そんなことを考えながら部屋に向かっていると、後ろから両親の会話が聞こえてくる。
「……あののんびりとした性格、誰に似たのかしらねぇ?」
「少なくとも俺じゃないだろうなぁ……う~ん、ひょっとすると俺の親父か?」
「そういえば、お義父さんものんびりした人だったわねぇ……」
「ま、キメるところはキメる親父だったからな! ノクトも親父に似てここぞってところではビシッとキメる男だろうさ!!」
「……だといいけど」
ふぅん? 僕は爺ちゃん似なのか……
その爺ちゃんであるが、数年前にお空の国に引っ越してしまった……そう、亡くなったってことだね……
本当にのんびりした人なら、もっとゆっくり向こうに行けばよかったのに……
僕の記憶に残る爺ちゃんは、いつも揺り椅子に座ってのんびりうたた寝をしていたなぁ。
うん、あの姿はとても理想的だった……
そう思う僕は、やはり爺ちゃん似なのかもしれない。
……おっと、あまり父さんを待たせるのもいけないな、早いところ木剣を持って庭に出よう。
「やっと来たか! それじゃあ、まずは基本の素振りから行くぞ!」
「……は~い」
「ほら、『はい』は短く元気に! いつもいってるだろ?」
「……はい!」
「よし! それでいい!!」
はぁ、本当に父さんは暑苦しいねぇ。
「うむ、もう少し覇気が欲しいところではあるが、太刀筋は悪くないぞ! その調子であと100回!!」
「……はい」
「どしたどしたぁ! そんな気合じゃ、モンスターは怯んじゃくれないぞ!?」
「……はいッ!」
そんな掛け声ぐらいでモンスターが怯むとは思えないけどね……まあ、それは黙っておこう。
「……はぁ……はぁ……終わった」
「おう、ようやく体が温まってきたみたいだな! それじゃ早速、模擬戦だ!!」
「……もう、ちょっと……休ませて……」
あれから素振りは100回で終わらず、500回まで続いた……だからお願い、休ませてぇ……!

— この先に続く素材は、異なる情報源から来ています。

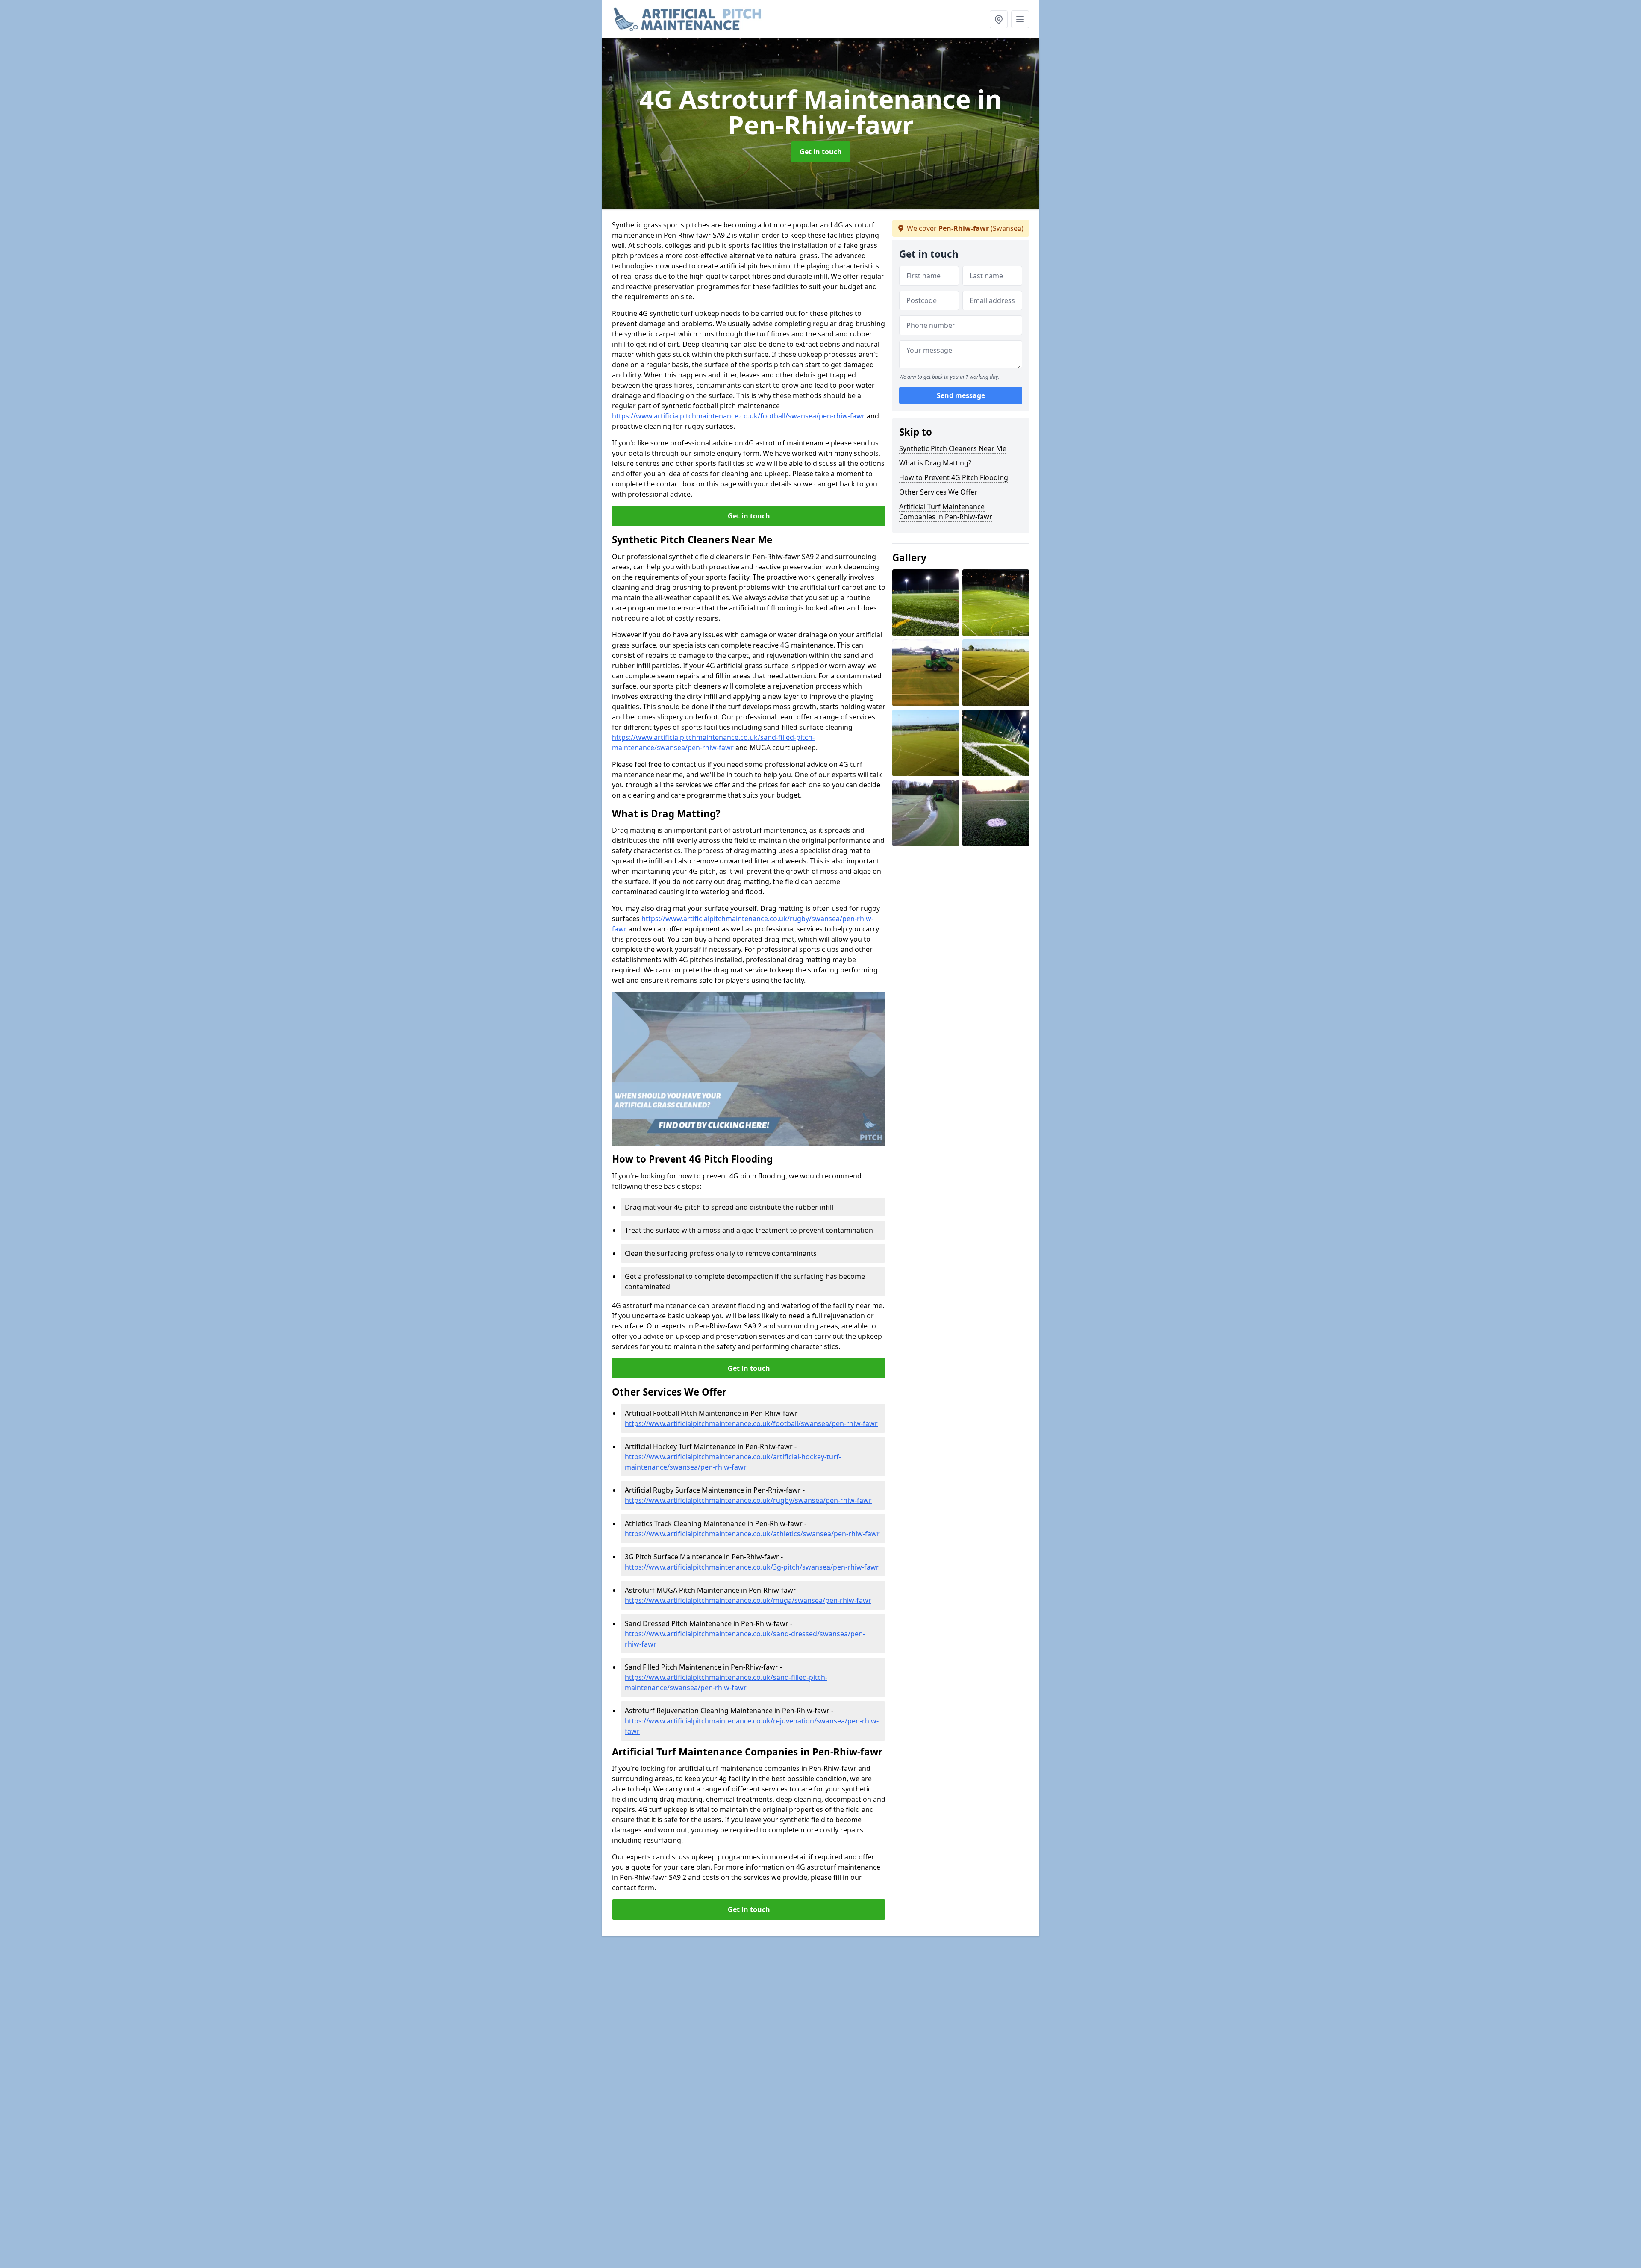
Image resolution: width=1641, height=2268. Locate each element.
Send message (961, 395)
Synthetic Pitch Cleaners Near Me (952, 448)
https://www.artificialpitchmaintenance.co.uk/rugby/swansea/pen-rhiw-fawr (748, 1500)
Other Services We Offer (938, 492)
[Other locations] (999, 19)
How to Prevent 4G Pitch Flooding (953, 477)
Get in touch (821, 151)
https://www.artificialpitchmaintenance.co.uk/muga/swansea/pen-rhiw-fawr (748, 1600)
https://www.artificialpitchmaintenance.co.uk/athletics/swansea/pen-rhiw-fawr (752, 1533)
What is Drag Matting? (935, 463)
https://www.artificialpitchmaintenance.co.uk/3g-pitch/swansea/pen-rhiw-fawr (752, 1567)
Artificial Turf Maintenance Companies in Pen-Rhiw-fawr (945, 511)
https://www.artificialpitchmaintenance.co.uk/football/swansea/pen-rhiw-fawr (738, 416)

「何をいってるんだノクト! そういってモンスターが休ませてくれるわけないだろ!!」
「……だってぇ」
「だっても何もない! 連戦に次ぐ連戦! それが戦いってもんだ!! 分かったらほら、構えろ!!」
「……はひぃ」
父さんはいつもこうだ……僕の体力なんてお構いなし……
そりゃ、いってることは分かるんだけどね……でも、もうちょっと手加減して欲しいなって……そう思うんだ。
「……いったぁ!」
「駄目じゃないか、簡単に木剣を手放しちゃ!」
「いや、だって……手が痺れたんだから……」
「痺れても握っとけ! いや、死んでも握っとけ!!」
「そんなムチャな……」
「い~や、ムチャじゃない! 武器を手放したらそれこそ命に関わるんだからな!!」
父さんは爺ちゃんじゃなくて、オーガに育てられたんじゃないだろうか……
いや、実際にオーガっていうのを見たことはないけど、それぐらいおっかないモンスターだって話だからね。
「ほらほら、さっさと木剣を拾え! もう一戦行くぞ!!」
「はぃぃ……」
「ほれ、お前のガッツを見せてみろ!」
「うぅ……」
誰だよ! こんな生活で満足してるなんていったバカは!?
……そりゃ僕だよ!!
ははっ……はは……はぁ……しんどい。